Cuando ningún paciente se quiere reír, “Plasticola” tiene un recurso que es infalible: su historia personal. “Perdí a mi papá antes de nacer. ¿Saben qué día? Era un Día del Padre y tuvo un accidente. Mi mamá falleció a mis 12 años. Y era el Día de la Madre”, relata. “¿Y saben qué más? En 2006 me casé muy enamorada. Pensé que era lo mejor que iba a pasar. Me duró dos meses”, añade. “Pero la vida es tan linda... Ser felices depende de nosotros”, remata la mujer. Y el público queda impresionado.

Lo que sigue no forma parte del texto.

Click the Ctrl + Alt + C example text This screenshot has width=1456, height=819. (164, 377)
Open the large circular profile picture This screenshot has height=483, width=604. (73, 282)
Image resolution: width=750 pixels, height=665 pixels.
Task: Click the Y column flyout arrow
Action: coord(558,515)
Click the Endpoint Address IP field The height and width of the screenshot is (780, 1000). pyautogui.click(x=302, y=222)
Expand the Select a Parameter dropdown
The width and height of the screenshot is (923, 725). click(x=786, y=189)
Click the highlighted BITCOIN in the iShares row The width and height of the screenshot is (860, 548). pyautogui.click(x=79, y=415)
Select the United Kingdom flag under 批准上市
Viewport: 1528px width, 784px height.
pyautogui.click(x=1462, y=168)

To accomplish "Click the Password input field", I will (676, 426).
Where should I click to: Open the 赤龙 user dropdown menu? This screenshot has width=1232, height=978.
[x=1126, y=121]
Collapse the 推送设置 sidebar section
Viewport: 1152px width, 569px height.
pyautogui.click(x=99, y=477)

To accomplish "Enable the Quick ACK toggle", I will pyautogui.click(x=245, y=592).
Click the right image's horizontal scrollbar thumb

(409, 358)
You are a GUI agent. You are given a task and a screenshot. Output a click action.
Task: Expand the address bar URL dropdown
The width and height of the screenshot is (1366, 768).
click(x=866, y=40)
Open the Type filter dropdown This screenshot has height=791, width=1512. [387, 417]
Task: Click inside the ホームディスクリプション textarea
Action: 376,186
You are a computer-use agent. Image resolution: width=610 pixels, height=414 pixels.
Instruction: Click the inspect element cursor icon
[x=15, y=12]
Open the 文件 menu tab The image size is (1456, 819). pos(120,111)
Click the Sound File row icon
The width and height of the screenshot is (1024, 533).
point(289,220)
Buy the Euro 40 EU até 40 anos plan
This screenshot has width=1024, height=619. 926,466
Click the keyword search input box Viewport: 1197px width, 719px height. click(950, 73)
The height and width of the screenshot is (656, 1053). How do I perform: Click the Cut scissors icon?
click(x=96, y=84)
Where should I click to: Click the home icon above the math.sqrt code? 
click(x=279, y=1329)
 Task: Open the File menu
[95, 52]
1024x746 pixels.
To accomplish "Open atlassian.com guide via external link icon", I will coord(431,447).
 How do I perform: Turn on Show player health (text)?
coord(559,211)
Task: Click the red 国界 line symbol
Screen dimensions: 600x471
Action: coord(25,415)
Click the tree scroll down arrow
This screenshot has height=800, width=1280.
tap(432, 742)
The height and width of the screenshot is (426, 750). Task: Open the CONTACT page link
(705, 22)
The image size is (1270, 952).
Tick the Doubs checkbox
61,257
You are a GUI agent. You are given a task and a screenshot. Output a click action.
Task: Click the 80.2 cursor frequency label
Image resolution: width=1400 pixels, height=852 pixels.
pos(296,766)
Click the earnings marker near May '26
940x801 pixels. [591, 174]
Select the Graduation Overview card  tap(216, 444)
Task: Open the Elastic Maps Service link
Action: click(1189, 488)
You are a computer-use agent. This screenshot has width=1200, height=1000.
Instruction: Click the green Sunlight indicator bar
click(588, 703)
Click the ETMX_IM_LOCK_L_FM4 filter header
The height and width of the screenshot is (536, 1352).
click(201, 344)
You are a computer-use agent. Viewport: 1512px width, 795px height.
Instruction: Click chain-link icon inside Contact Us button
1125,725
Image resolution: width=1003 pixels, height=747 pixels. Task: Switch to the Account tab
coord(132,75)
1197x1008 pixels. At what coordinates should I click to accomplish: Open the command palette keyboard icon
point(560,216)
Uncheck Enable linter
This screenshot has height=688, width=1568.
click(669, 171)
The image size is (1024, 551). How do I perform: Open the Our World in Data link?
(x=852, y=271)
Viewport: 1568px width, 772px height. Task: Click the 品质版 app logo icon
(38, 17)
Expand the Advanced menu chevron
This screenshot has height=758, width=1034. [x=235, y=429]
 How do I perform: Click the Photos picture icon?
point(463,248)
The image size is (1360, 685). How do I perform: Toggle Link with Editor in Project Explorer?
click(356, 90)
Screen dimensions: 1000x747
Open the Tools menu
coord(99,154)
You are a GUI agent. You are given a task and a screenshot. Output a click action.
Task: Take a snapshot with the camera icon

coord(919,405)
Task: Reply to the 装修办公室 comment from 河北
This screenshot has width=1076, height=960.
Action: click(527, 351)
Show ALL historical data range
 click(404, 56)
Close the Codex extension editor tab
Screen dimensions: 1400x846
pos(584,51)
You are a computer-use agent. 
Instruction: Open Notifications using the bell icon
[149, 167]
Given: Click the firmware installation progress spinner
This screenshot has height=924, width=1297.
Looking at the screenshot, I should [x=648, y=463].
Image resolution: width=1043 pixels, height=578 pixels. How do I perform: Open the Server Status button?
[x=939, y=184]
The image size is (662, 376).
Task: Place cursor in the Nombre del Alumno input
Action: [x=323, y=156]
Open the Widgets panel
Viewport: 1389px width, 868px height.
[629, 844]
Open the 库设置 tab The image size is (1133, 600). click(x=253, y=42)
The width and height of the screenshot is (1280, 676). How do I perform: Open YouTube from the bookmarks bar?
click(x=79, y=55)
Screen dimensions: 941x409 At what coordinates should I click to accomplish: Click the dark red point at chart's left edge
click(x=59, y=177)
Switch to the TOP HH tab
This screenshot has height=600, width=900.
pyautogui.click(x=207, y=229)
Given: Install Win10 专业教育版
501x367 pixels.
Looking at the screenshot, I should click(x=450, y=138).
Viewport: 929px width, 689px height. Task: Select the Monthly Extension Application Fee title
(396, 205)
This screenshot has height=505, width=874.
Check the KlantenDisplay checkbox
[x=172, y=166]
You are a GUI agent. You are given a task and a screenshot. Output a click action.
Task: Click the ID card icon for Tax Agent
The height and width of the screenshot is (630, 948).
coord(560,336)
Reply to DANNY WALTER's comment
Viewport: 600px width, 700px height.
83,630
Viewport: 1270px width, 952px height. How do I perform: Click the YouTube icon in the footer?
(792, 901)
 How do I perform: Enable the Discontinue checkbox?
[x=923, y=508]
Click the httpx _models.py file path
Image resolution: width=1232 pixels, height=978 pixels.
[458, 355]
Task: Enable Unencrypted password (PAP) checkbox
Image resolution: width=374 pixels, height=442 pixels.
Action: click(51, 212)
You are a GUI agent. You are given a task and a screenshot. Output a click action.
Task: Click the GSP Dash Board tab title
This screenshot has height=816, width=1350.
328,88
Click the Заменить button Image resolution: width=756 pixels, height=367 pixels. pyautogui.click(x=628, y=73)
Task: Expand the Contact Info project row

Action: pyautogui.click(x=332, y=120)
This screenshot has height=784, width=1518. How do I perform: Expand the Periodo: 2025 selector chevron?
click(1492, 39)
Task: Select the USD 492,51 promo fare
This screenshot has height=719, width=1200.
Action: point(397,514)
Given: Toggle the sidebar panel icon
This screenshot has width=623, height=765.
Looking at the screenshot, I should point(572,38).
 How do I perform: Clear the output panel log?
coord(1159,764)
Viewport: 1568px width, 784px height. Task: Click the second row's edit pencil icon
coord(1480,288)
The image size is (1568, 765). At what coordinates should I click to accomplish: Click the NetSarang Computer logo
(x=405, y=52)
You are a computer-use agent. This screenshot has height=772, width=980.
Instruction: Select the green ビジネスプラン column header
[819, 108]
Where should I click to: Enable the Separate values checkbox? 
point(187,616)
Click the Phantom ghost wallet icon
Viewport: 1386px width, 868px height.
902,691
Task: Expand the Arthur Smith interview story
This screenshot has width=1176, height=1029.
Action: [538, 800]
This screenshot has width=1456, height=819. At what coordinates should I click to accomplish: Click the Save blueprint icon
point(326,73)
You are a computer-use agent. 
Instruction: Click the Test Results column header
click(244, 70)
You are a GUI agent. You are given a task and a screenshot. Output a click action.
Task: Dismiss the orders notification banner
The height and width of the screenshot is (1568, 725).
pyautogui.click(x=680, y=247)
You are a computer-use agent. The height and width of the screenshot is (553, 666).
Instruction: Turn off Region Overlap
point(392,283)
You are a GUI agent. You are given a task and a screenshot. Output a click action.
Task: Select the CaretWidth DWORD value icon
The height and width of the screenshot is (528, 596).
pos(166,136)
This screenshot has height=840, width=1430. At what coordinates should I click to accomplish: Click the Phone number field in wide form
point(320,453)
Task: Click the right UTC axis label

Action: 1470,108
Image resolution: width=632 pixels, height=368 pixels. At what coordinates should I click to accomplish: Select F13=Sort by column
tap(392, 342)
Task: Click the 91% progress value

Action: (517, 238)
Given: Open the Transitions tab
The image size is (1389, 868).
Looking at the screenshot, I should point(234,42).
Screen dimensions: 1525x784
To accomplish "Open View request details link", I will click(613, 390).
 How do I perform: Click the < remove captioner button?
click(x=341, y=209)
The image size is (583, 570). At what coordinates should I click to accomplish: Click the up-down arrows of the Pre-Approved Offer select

Parece una payasa demasiado irreal. Hasta que admite que todas, absolutamente todas las muertes de sus pacientes, le desgarran la tela de amianto con la que viste su alma para que las desgracias no la perforen. “Lloro mucho; las lágrimas son tan necesarias como la risa”, dice desde la puerta de la sala en la que nunca se festejan cumpleaños. “Cada mañana cantamos nuestro cumple día. No sabemos cuánto más estaremos vivos y por lo tanto es nuestra obligación festejar todo el tiempo”, explica. Se acerca un paciente. Lleva el suero a cuestas. Mira por una ventana el cielo gris. Y ella le dice: “¿viste?, el día está raro. No sabía qué ponerme... y me puse contenta”.